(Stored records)
▼▼▼
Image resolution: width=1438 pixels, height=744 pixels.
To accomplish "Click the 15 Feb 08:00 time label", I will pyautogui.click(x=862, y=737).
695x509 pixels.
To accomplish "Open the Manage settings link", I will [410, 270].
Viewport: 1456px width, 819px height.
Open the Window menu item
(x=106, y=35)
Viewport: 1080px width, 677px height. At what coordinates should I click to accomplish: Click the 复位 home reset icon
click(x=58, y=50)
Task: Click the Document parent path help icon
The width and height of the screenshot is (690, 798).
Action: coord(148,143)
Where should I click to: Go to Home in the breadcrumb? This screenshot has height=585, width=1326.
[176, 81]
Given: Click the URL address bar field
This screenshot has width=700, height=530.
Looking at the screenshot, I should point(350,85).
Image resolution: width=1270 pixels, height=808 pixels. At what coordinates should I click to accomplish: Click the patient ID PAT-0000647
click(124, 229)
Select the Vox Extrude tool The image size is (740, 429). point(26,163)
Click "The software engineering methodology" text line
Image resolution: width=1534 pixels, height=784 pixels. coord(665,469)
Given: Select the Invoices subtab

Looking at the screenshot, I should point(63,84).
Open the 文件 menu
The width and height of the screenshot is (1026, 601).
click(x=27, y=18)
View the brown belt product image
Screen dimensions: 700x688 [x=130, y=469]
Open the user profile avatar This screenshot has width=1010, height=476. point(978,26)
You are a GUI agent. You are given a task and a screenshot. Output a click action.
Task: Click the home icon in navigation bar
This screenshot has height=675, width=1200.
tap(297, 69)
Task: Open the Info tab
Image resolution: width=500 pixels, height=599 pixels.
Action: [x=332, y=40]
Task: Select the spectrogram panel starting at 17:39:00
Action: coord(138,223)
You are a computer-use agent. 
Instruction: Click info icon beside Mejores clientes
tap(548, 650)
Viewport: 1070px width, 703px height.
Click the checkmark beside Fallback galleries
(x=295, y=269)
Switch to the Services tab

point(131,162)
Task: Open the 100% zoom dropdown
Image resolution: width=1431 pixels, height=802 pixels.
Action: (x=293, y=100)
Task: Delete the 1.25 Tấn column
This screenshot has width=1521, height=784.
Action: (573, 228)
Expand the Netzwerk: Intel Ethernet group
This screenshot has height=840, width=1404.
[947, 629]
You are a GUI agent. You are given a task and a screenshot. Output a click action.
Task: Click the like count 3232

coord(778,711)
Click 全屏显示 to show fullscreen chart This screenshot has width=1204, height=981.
▲▲▲
PROBLEM TO SOLVE: In the entries above, find the line with "Viewport: 1456px width, 819px height." and the line with "Task: Delete the 1.25 Tấn column", then set down exactly those two and every line between them, nothing else.

EXERCISE RESPONSE:
Viewport: 1456px width, 819px height.
Open the Window menu item
(x=106, y=35)
Viewport: 1080px width, 677px height. At what coordinates should I click to accomplish: Click the 复位 home reset icon
click(x=58, y=50)
Task: Click the Document parent path help icon
The width and height of the screenshot is (690, 798).
Action: coord(148,143)
Where should I click to: Go to Home in the breadcrumb? This screenshot has height=585, width=1326.
[176, 81]
Given: Click the URL address bar field
This screenshot has width=700, height=530.
Looking at the screenshot, I should point(350,85).
Image resolution: width=1270 pixels, height=808 pixels. At what coordinates should I click to accomplish: Click the patient ID PAT-0000647
click(124, 229)
Select the Vox Extrude tool The image size is (740, 429). point(26,163)
Click "The software engineering methodology" text line
Image resolution: width=1534 pixels, height=784 pixels. coord(665,469)
Given: Select the Invoices subtab

Looking at the screenshot, I should point(63,84).
Open the 文件 menu
The width and height of the screenshot is (1026, 601).
click(x=27, y=18)
View the brown belt product image
Screen dimensions: 700x688 [x=130, y=469]
Open the user profile avatar This screenshot has width=1010, height=476. point(978,26)
You are a GUI agent. You are given a task and a screenshot. Output a click action.
Task: Click the home icon in navigation bar
This screenshot has height=675, width=1200.
tap(297, 69)
Task: Open the Info tab
Image resolution: width=500 pixels, height=599 pixels.
Action: [x=332, y=40]
Task: Select the spectrogram panel starting at 17:39:00
Action: coord(138,223)
You are a computer-use agent. 
Instruction: Click info icon beside Mejores clientes
tap(548, 650)
Viewport: 1070px width, 703px height.
Click the checkmark beside Fallback galleries
(x=295, y=269)
Switch to the Services tab

point(131,162)
Task: Open the 100% zoom dropdown
Image resolution: width=1431 pixels, height=802 pixels.
Action: (x=293, y=100)
Task: Delete the 1.25 Tấn column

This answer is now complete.